(I may spin this off into a separate blog eventually.)
I am a historian and, even while I am not using my degrees professionally, I still have an abiding interest in the subject. Since moving to New England, I have been working on a personal bit of research, visiting and documenting the various graveyards I have visited.
Here is a google map showing many (though probably not all) of the graveyards and cemeteries to which I have been.
Of particular interest to me are the oldest burial places of Worcester County (where I used to live), specifically ‘graveyards’. Academic students of burial places (yes, they exist) demarcate those sites begun before 1800 to be ‘graveyards’, those afterwards being ‘cemeteries’. I have created another map specifically for these sites:
As you can see, I still have about 15 sites left to visit (or in a few cases, find). I have photographed most of the graveyards I have visited, though certainly not up to professional standards; perhaps I’ll post those someday.
I’m also (slowly) creating graveyard maps for Massachusetts other counties.
And even charting out where the stones of select carvers remain:
William Young (aka ‘The Tatnuck Thistle Carver’)
A Guide to Massachusetts Cemeteries (2nd Ed) by David Allen Lambert.
A comprehensive list of burial sites in Massachusetts; Lambert is based out of the Boston area and, especially for points outside of route 128, errors persist in the list. Most often these are duplications, such as when a cemetery has had multiple names. There are a few omissions (such as Boxborough’s Old North Cemetery) and factual errors (stating that the Brigham Street Burial Ground in Northborough has been removed) unfortunately.
Gravestones of Early New England and the men who made them, 1653-1800 by Harriette Merrifield Forbes.
The first comprehensive look at gravestone carvings as social documents, Forbes’ book is a great starting point to learn more about gravestones, their carvers, and the society that produced both. Also of interest is her discussion of how she went about identifying the many, mostly forgotten carvers, including my personal favorite William Young (aka the ‘Tatnuck Thistle Carver’). She’d make a great NPC in a Lovecraft country game, as she wandered New England photographing old gravestones and haunting dusty archives.
Epitaph and Icon: A Field Guide to the Old Burying Grounds of Cape Cod, Martha’s Vineyard, and Nantucket by Diana Hume George and Malcolm A. Nelson
A site by site survey of the graveyards of the Cape and the Islands. I picked this up in a used bookstore soon after moving to Massachusetts and found it a fascinating read. It inspired my adventures and research into the graveyards of Worcester County.
Memorials for Children of Change: The Art of Early New England Stonecarving by Dikran and Ann Tashjian.
Useful but not essential. Includes a more thorough discussion of motifs and symbols.
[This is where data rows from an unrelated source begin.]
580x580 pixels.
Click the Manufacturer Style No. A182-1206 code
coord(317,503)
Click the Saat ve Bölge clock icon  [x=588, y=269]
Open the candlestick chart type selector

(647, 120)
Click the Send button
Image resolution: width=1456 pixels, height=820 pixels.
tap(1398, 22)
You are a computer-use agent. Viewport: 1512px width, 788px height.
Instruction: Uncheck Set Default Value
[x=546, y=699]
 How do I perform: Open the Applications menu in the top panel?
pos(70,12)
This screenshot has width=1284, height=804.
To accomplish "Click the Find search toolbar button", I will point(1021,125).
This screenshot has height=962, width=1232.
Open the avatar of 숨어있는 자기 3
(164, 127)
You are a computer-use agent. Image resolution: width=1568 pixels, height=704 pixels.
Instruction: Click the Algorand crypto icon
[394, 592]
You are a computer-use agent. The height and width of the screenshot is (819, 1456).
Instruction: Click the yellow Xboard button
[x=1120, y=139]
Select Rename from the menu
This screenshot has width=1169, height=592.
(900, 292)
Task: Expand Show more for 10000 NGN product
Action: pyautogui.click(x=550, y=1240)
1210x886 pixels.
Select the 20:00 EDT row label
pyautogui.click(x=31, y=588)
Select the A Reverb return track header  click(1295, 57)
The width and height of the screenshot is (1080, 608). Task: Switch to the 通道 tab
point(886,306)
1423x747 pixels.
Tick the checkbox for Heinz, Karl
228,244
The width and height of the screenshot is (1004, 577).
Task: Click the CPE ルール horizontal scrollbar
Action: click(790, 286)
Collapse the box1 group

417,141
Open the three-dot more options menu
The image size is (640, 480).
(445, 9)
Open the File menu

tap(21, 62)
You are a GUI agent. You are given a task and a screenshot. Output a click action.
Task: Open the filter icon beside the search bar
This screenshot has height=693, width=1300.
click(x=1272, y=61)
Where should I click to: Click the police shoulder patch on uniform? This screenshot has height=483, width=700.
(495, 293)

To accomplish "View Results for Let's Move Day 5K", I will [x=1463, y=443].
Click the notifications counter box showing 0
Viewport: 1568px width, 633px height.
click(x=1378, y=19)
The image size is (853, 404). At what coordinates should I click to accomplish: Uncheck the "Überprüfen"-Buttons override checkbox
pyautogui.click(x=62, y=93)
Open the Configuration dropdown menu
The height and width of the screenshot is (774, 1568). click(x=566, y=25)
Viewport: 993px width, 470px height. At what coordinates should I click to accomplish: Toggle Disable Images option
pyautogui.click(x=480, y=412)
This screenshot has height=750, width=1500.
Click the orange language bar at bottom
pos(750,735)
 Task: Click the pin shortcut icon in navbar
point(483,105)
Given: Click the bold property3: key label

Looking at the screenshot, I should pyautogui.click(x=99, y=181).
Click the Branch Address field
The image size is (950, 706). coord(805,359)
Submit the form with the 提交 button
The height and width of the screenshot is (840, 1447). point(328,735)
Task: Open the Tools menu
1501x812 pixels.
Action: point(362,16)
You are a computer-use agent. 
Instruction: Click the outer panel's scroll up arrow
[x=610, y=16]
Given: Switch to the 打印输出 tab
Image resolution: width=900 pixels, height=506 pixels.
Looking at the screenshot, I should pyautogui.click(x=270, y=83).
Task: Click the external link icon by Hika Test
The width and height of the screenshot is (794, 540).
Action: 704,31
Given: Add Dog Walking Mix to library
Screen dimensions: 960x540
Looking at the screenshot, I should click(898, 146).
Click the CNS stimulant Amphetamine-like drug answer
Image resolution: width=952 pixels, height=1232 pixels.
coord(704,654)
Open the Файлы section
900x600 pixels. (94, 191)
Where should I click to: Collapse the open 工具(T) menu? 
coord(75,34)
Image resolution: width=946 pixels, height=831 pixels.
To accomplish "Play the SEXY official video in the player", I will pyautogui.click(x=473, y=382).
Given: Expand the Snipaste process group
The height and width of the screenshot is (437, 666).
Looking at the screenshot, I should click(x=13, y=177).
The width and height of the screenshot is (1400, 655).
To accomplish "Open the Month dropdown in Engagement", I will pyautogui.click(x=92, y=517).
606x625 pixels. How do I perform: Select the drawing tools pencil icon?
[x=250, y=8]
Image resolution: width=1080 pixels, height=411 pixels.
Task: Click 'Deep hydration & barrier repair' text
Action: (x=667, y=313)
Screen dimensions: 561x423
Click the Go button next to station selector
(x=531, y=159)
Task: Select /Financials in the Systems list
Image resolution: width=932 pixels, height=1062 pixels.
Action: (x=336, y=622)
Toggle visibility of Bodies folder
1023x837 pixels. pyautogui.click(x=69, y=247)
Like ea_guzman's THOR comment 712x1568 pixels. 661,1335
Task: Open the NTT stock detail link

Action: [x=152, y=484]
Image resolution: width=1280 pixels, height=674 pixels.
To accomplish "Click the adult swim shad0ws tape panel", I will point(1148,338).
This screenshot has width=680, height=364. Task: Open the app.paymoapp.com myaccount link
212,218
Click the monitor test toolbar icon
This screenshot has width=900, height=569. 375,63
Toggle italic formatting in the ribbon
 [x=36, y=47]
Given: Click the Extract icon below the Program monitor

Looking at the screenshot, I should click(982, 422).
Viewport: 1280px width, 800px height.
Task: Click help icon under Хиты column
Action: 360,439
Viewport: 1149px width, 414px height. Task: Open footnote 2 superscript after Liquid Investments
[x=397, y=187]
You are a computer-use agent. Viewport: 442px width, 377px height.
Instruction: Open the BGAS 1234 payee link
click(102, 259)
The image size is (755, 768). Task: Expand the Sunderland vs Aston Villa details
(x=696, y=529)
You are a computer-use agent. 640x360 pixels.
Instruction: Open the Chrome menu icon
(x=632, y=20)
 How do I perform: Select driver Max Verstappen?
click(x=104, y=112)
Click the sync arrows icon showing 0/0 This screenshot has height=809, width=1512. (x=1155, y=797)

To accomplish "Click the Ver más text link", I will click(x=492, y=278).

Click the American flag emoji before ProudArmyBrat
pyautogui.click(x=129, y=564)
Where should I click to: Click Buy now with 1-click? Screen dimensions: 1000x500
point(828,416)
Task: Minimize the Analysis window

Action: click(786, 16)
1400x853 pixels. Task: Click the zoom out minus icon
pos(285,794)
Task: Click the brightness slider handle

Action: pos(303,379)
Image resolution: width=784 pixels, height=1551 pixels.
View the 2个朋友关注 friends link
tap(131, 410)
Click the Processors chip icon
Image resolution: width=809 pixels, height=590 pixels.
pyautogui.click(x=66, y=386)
Also helpful is a good county atlas- find one that identifies cemeteries! The DeLorme Gazetteers do not.
Online and elsewhere
Having a GPS is also helpful but only to a point- sometimes Lambert (and other sources) list only a street or even a general location (“west of town center” or “on the old Bartlett farm”). Likewise Google maps is not free of errors, usually omitting a cemetery, but sometimes locating them incorrectly- “Legge Cemetery” in Oakdale is a parking lot while the actual ‘Leg’ cemetery up the road is unmarked. Ditto its placement of South Hopedale Cemetery and Village Cemetery in Dudley… sorry if I startled you creeping about in your misidentified back yard.
The Faber Gravestone Collection is available online and is truly amazing. A little practice with the various filters on the left tab (for location, carver, design element, etc.) will let you dig deep into the collection and let you explore hundreds of old cemeteries from the comfort of your couch.
The Massachusetts Cultural Resource Information System; a database of all the sites registered by the Massachusetts Historical Commission, including many (but not all graveyards). Not all the records have been scanned into the db but many have, including some that posses details I’ve found nowhere else for locating obscure sites.
The Massachusetts Historical Commission and the Massachusetts Department of Conservation and Recreations websites also have a wealth of so-called “town reports” and “reconnaissance surveys”. They documents, while more focused on buildings often including interesting details about the growth and development of various settlements, including the graveyards. It takes a little digging- the MHC block you from using the directories – but these pdf reports are great for finding forgotten spots. Here are links to the reports for Athol, Lancaster, and Uxbridge. Here is an MDC report on cemetery preservation.
You might also look into the Association for Gravestone Studies… I keep forgetting to join though.